WHAT THE TASK REQUIRES → Where the word "agent" occurs in a line of the data, return the whole line.

[Source records]
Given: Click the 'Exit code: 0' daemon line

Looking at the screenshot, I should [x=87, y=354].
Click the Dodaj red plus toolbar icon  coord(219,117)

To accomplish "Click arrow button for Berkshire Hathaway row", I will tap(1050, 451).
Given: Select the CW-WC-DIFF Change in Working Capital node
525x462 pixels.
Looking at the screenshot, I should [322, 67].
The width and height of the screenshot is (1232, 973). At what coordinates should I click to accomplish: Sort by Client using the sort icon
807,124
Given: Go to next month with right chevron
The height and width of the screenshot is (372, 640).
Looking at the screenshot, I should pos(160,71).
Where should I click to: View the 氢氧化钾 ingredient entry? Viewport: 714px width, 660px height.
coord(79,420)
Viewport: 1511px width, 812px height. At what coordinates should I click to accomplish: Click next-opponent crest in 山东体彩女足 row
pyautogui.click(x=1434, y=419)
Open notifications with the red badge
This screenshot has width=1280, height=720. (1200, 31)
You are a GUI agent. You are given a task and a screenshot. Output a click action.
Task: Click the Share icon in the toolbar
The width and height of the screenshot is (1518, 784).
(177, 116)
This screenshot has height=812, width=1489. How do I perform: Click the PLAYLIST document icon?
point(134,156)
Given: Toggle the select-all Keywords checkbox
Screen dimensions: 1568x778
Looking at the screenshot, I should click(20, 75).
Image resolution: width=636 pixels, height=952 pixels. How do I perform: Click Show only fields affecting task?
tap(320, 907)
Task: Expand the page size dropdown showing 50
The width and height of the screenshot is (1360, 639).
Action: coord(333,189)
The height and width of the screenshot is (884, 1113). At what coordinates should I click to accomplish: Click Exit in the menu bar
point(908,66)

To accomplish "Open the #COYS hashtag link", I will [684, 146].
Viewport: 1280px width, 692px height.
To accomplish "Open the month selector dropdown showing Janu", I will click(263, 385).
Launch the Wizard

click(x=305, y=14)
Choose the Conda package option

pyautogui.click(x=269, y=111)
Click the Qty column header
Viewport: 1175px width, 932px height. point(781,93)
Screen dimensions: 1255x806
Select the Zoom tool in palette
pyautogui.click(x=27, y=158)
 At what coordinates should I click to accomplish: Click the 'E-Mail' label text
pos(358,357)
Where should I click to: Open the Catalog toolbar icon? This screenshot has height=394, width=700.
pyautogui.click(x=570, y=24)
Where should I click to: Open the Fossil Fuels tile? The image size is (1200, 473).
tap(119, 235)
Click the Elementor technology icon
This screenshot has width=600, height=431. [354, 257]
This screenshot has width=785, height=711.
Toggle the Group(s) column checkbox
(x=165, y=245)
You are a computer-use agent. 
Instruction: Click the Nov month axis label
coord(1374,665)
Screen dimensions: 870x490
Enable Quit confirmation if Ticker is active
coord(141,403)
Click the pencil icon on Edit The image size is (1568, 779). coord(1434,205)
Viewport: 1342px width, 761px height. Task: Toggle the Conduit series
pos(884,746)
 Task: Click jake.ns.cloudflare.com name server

OUTPUT OF THE TASK →
You are a GUI agent. You are given a task and a screenshot. Output a click action.
You are a computer-use agent. 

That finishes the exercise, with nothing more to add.